I am just as worried as Mr Breton about “disinformation,” but my chief concern is with disinformation coming from official sources, which can do an extraordinary amount of harm due to the extraordinary reach and prestige of official organisations. It is these same organisations that Mr Breton would like to put in charge of policing “disinformation:” organisations like national governments, that have been among the most frequent perpetrators of false and misleading information, on matters of no small moment, from the efficacy and safety of Covid vaccines, masks and lockdowns to the origins of the SARS-CoV-2 virus, the true standing of climate “science,” and the potential harms to the economy and food supply chain of aggressive climate interventions such as the expropriation of farmland.
The Digital Services Act is an endless maze of complicated regulations worthy of a team of lawyers. Seeing as I don’t have a budget to hire a team of lawyers, I decided to skim through the Act for myself.

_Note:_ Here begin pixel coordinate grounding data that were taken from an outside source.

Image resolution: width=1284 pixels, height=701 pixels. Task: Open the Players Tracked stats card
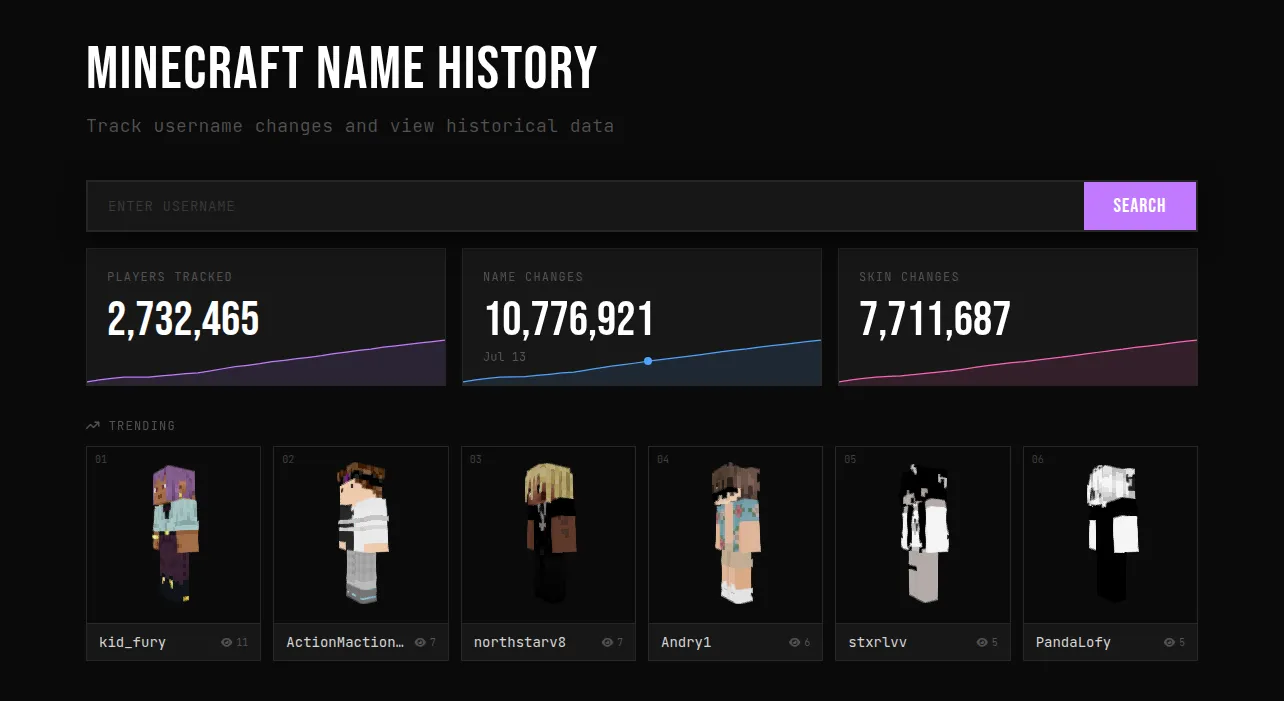click(266, 317)
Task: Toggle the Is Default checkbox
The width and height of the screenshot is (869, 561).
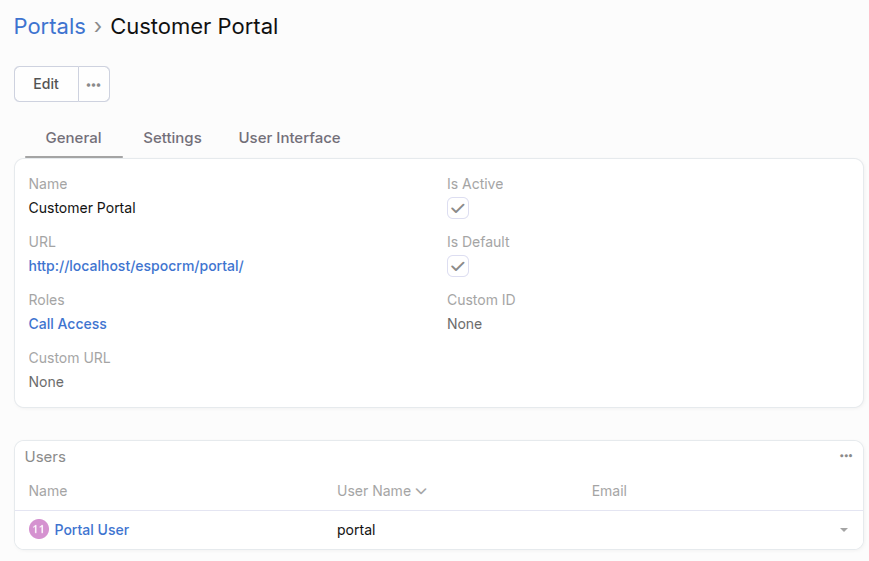Action: 458,266
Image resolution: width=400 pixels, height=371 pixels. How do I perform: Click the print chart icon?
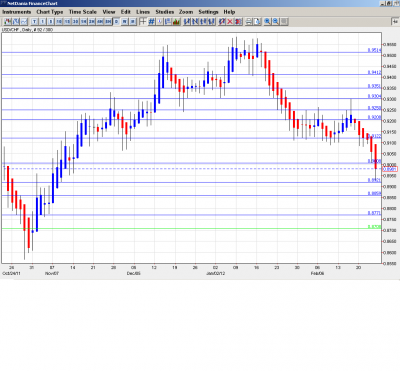249,22
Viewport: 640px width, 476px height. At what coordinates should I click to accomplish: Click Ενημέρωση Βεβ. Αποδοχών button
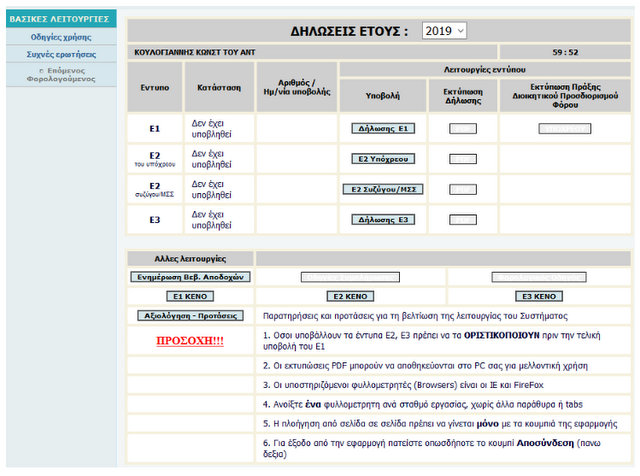click(x=190, y=277)
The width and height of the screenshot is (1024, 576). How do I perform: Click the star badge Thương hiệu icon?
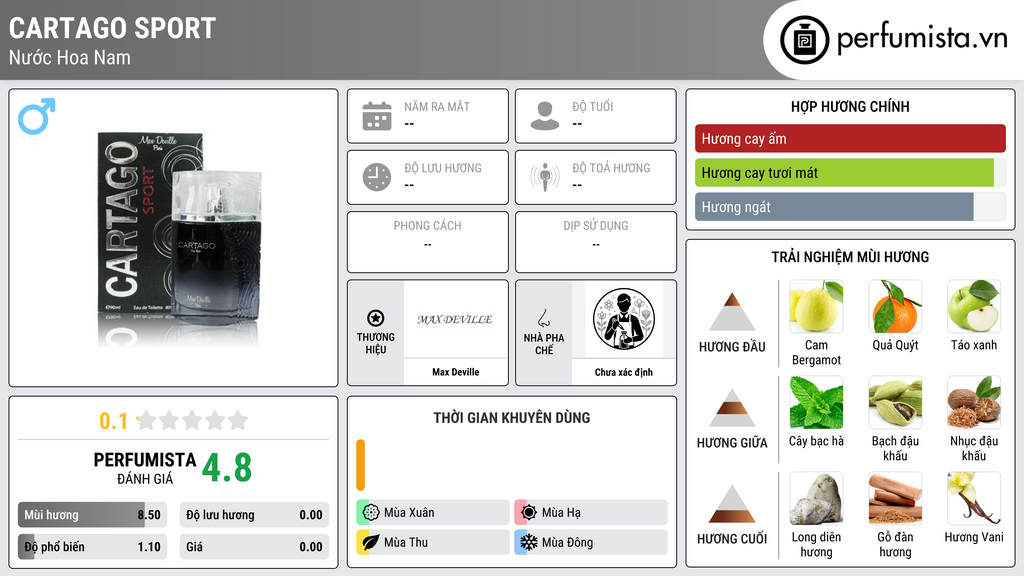coord(376,318)
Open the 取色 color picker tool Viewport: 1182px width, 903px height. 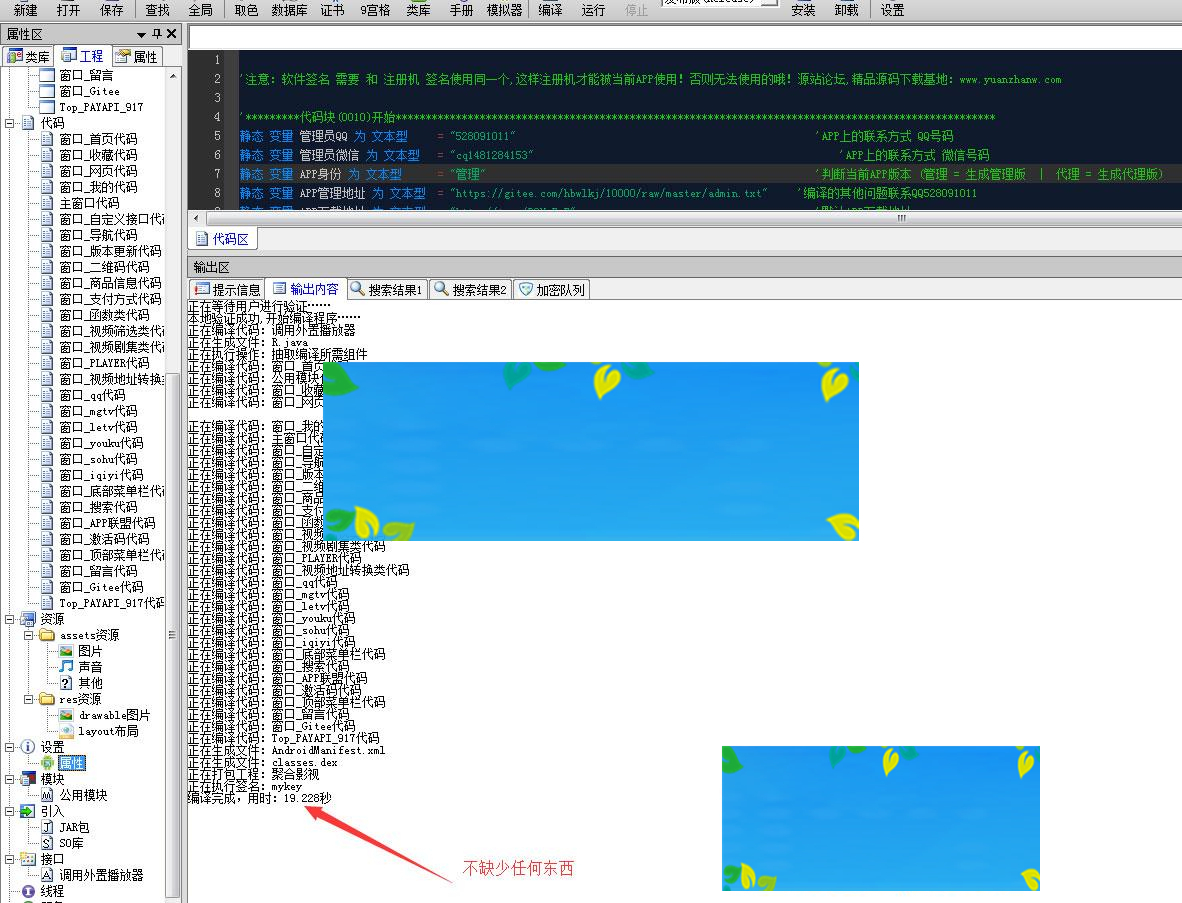click(246, 10)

It does not make for pleasant bedtime reading, not only because it is a morass of complicated legalese, but also, because what hides behind this legalese is an attempt by EU politicians to get social media platforms under their thumb, through
- the obligation on the part of social media companies to periodically submit content moderation and “risk mitigation” reports to EU bureacrats
- EU supervision of social media platforms’ policing of “harmful” information, which could potentially include health misinformation as well as “illegal hate speech”
- the creation of new emergency powers in the European Commission to “require” social media platforms to take actions to “prevent, eliminate or limit” any use of their services that might “contribute” to a “threat” to public security or public health
…and all backed up by crippling fines of up to 6 percent of a company’s worldwide turnover for non-compliance. Yes, you heard that right: up to six percent of a company’s worldwide turnover.
At bottom, the Digital Services Act is an attempt to ramp up the level of control that EU bureacrats have over the flow of information on social media platforms. You would have to have a very short historical memory to think that broad powers of censorship will generally be used to advance the cause of truth and justice. Whether Mr Thierry Breton and his colleagues will be successful in forcing social media companies to do their bidding, this much is clear: the Digital Services Act creates a European legal environment that is increasingly hostile to free speech.